Justice Farrar noted that while the judge explained “the elements of murder, generally,” he did not describe the “distinct essential elements of aiding, including the mens rea for party liability, nor relate the general description of aiding to the specifics of this case, nor review the evidence that may point to the appellant as a party to the offence.”

“Second, the trial judge did not instruct the jury that a finding of guilt for first degree murder as a party required the appellant to have knowledge of the principal’s planning and deliberation,” wrote Justice Farrar, citing R. v. Kelsie, 2017 NSCA 89. 

“As in Kelsie, to assume that the jury ‘would necessarily come to the conclusion that aiding first degree murder required the appellant to have knowledge of planning and deliberation’ is not sufficient.”

Justice Farrar also noted that Greenwood’s trial lawyer did not object to the judge’s instructions to the jury.

“Other than Lawrence’s testimony, there was no evidence that Greenwood was involved in the planning and deliberation of the murders,” found Justice Farrar. “Lindsay’s evidence … certainly calls into question Greenwood’s involvement and knowledge that a murder was going to take place, let alone a planned and deliberate murder.”

Adelina Iftene, Dalhousie University

Adelina Iftene, Dalhousie University

Professor Adelina Iftene, of Dalhousie University’s Schulich School of Law, says the Appeal Court’s decision shows “there are complexities that legal professionals still struggle with” when it comes to these types of jury instructions.

“This could benefit from more clarification in terms of guidelines, but also in terms of building knowledge in this area because, of course, the consequences are serious,” Iftene told The Lawyer’s Daily. “You get a reversal on appeal and that is going to lead to a new trial and another decade of dealing with this.”

Iftene said judges and lawyers should study other appellate decisions in this area, and that the Supreme Court of Canada has provided some model instructions in some areas that are helpful, but that “there isn’t a model instruction on this,” specifically.

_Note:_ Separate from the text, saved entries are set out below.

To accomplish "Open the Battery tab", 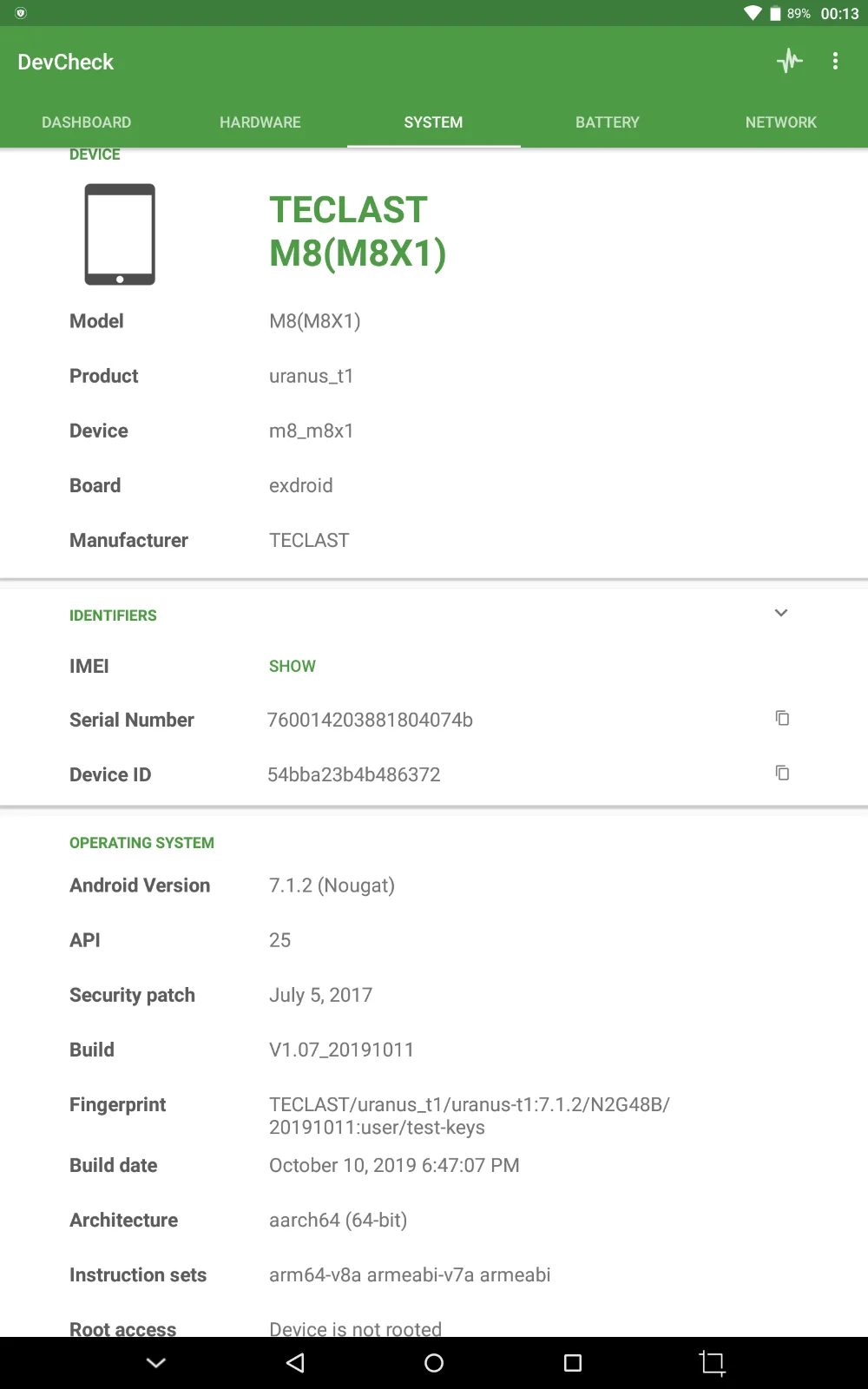I will [608, 122].
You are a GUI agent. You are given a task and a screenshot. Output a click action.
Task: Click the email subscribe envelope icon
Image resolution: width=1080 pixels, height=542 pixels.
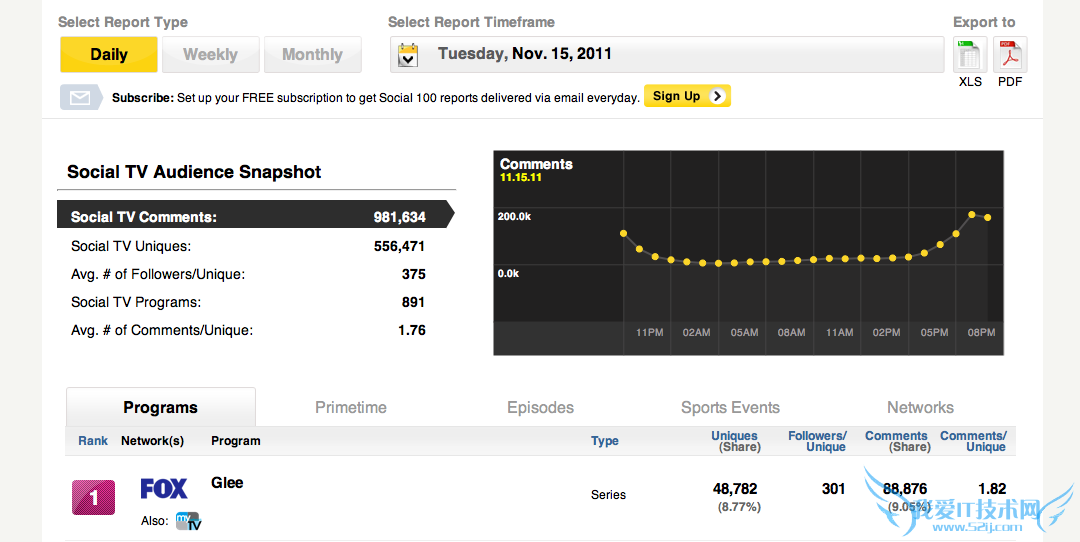[x=80, y=97]
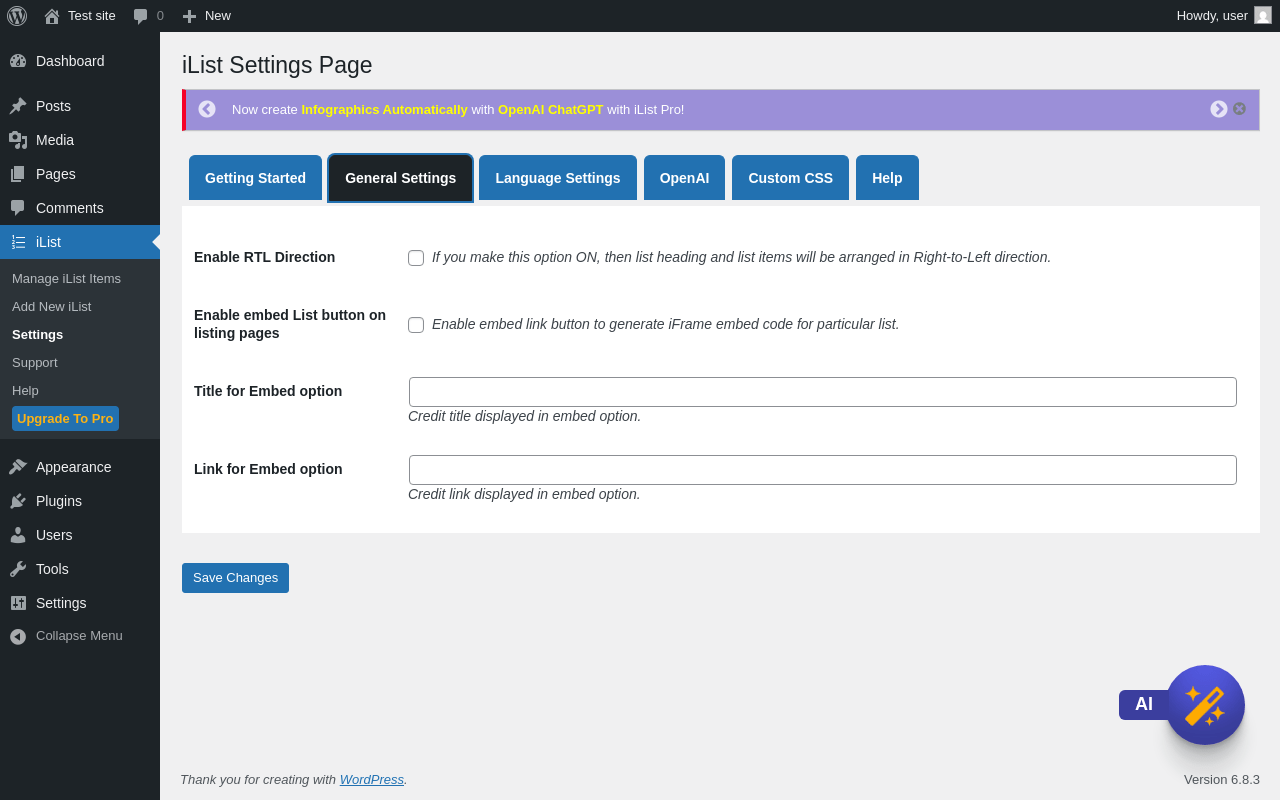Open the WordPress footer link

(371, 780)
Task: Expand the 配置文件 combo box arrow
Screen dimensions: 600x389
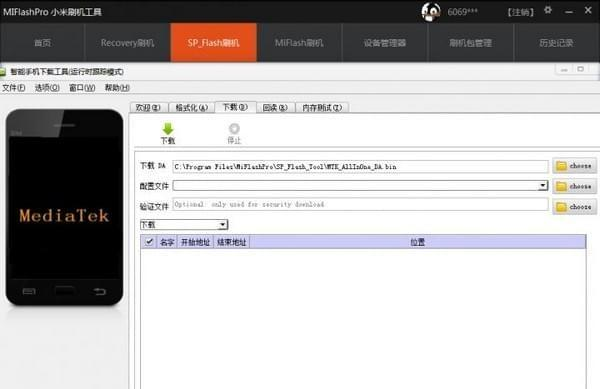Action: point(543,186)
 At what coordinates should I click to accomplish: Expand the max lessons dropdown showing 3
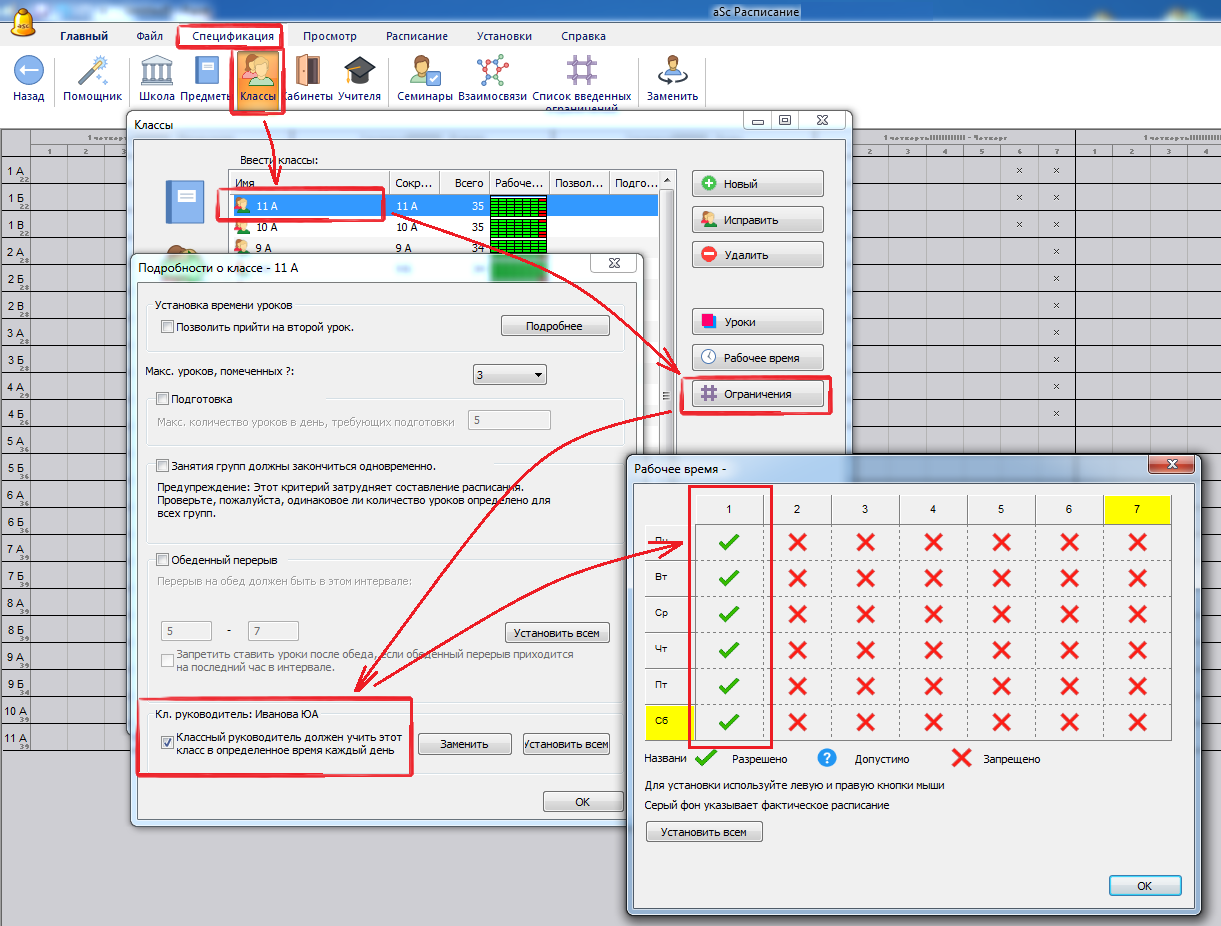[509, 375]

Iftene said “it is really important to have a clear authority in the province on this specific issue.”

“But, again, [it’s] not only judges, it is about the defence counsel, it is … about the Crown, familiarizing themselves with this requirement. I think it will be a significant step forward. … Having this in the province as an appellant level authority, I think is going to go a long way in clarifying this issue, and hopefully we’re going to see, at least in this province … [fewer] of these errors.”

Greenwood’s appeal lawyer, Michelle Psutka, of Toronto’s Fenton Law, said she could not provide substantive comment on the decision, but did say Greenwood “had a strong appeal as evidenced in the court’s decision” and that he “is pleased with the result of his appeal and maintains his innocence.”

Crown Mark Scott said he was unable to comment.